Aim of the exercise: Exact copy, pictures excluded: print the lines from the one with "Instruction: Give a four star rating" through the final line of the records.

Records from a data collection:
==============================

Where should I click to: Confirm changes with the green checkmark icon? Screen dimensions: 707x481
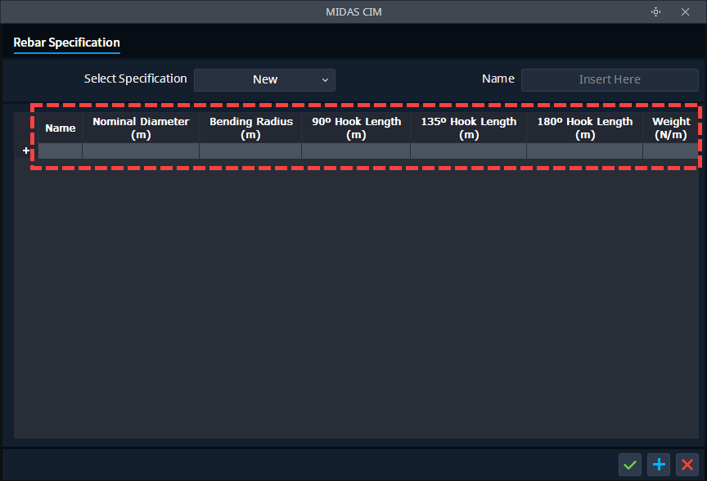tap(630, 465)
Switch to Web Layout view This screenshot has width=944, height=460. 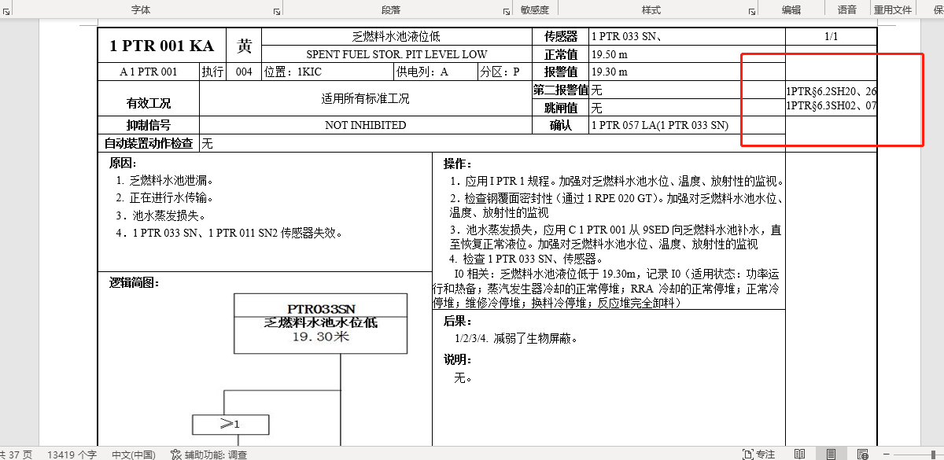point(862,454)
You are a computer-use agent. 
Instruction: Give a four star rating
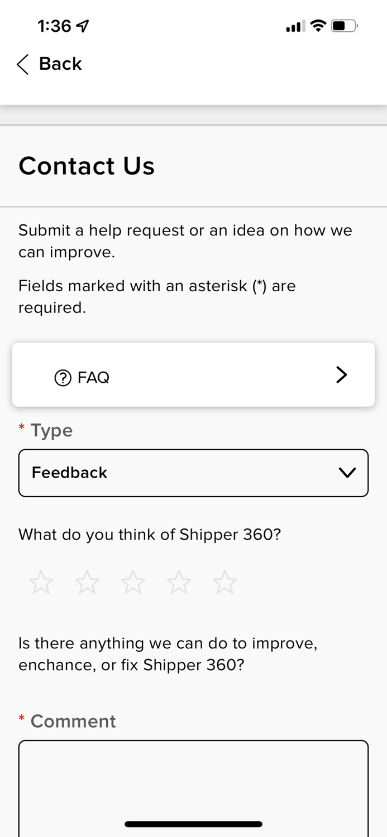pyautogui.click(x=179, y=582)
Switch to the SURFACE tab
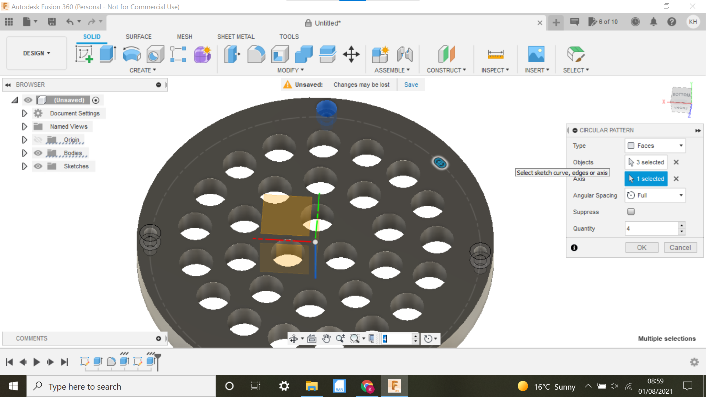This screenshot has width=706, height=397. point(139,36)
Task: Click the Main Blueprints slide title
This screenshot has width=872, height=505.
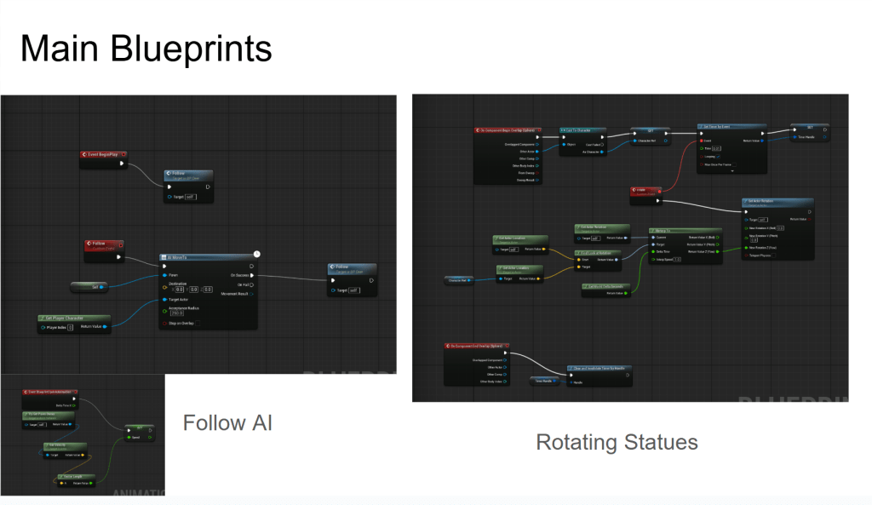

==============================

Completed task:
Instruction: Give a four star rating
pyautogui.click(x=179, y=582)
Switch to the SURFACE tab
This screenshot has width=706, height=397. point(139,36)
Task: Click the Main Blueprints slide title
This screenshot has width=872, height=505.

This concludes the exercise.